The latter is arguably better but It’s still going to do some damage. I could go for a mutual cancellation and hope the person accepts it. As Fiverr was so kind to remind me, cancelling an order means that you won’t profit from it (obviously) but also that your completion rate - another one of the standards they want you to maintain if you want to avoid demotion - will go down. My placement might also change.
Now: there’s clearly some extremely moronic design choices at play here.
Let’s look at them together, like in kindergarten!

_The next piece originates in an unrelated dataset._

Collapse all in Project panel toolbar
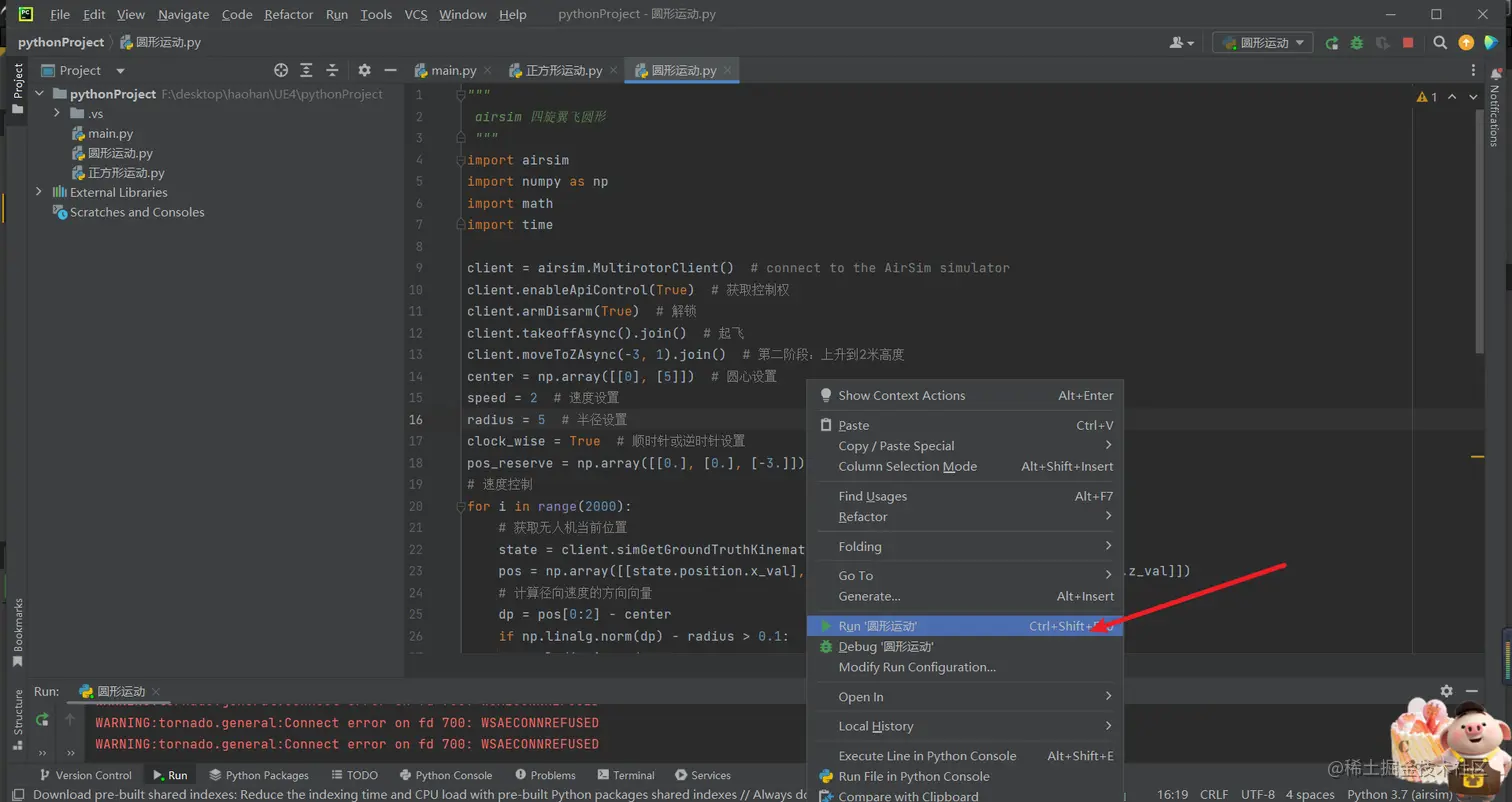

First of all, if you work with Fiverr’s HR department and somehow ended up reading this message, please fire the guy who thought it was a good idea to extend delivery times from the original deadline and not from the moment the issue is solved. This is so inconceivably stupid that I can’t wrap my head around it. If a seller is opening a dispute, it is to vault an otherwise insurmountable obstacle that prevents them from completing the order. For all intents and purposes, whether it is time, lack of details or personal problems, that individual CANNOT progress. The countdown should be frozen in place at least until both parts come to an agreement. It’s actually quite straightforward, I don’t even get the need to tell you guys about that.
Secondly: give us sellers the chance to decide whether we want to accept an order. Or at least give us 12 hours from the moment it is placed to pick yay or nay. Give us a toggle option, ANYTHING! Hell, even my girlfriend, who occasionally dog-sits through a dedicated site, has the ability to speak the last word. We are the ones doing the job, we are the ones having to deal with ignorant buyers who seem unable to read even the most basic of sentences and still throw money at the screen expecting results. In fact, good sellers are the only thing keeping this place alive. Without people who pour their heart, soul, and dedication into what they do, you’d be stuck with the stereotypical**************** who spins copyright-protected material and the ************ holding *********** signs.

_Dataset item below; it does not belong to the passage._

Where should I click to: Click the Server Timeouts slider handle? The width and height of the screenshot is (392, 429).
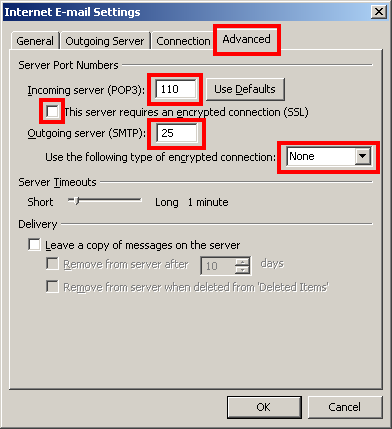76,201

Fiverr shows no willingness to care for the very engines keeping this disastrous machine moving forward. According to the forums and to some of the people I had the honor to chat with in the past year, the company never even tried to. To me, such a situation is mind-boggling. I don’t know what most sellers are trying to do on the platform, but I’m here to run a business and I’m clearly paying a fee for a service and a series of tools that I’m not guaranteed nor provided with.
This rant is my way to finally say no; to cross my arms, lift my head, and show that I’m fed up with all this. I am done with buyers strong-arming me into doing jobs I wasn’t paid for (yep, that happened), I am done with unresponsive customers waking up two weeks after a 60$+ order has been completed, asking CS for a refund although they never requested a revision, and receiving one just because they are buyers (yep, that also happened), I am done with customer service reps coming up with all sorts of excuses and “interpreting” the ToS we both signed to side with the buyers. (yes, you guessed, that also happened).
Fiverr is actively peddling a work culture that can only be described as “shut up and do exactly what we tell you to”. They are presenting sweatshop-like working condition as the new frontier of freelancing, creating a cartel within the industry, and depreciating your skills.
I’m out! If you care about your future as an independent creative and wish to make a proper living out of it - no matter your field or niche - strongly consider putting some distance between yourself and this site.
Mod Note: Inappropriate references removed. It is against the forum rules to post with this type of negativity directed toward a specific region.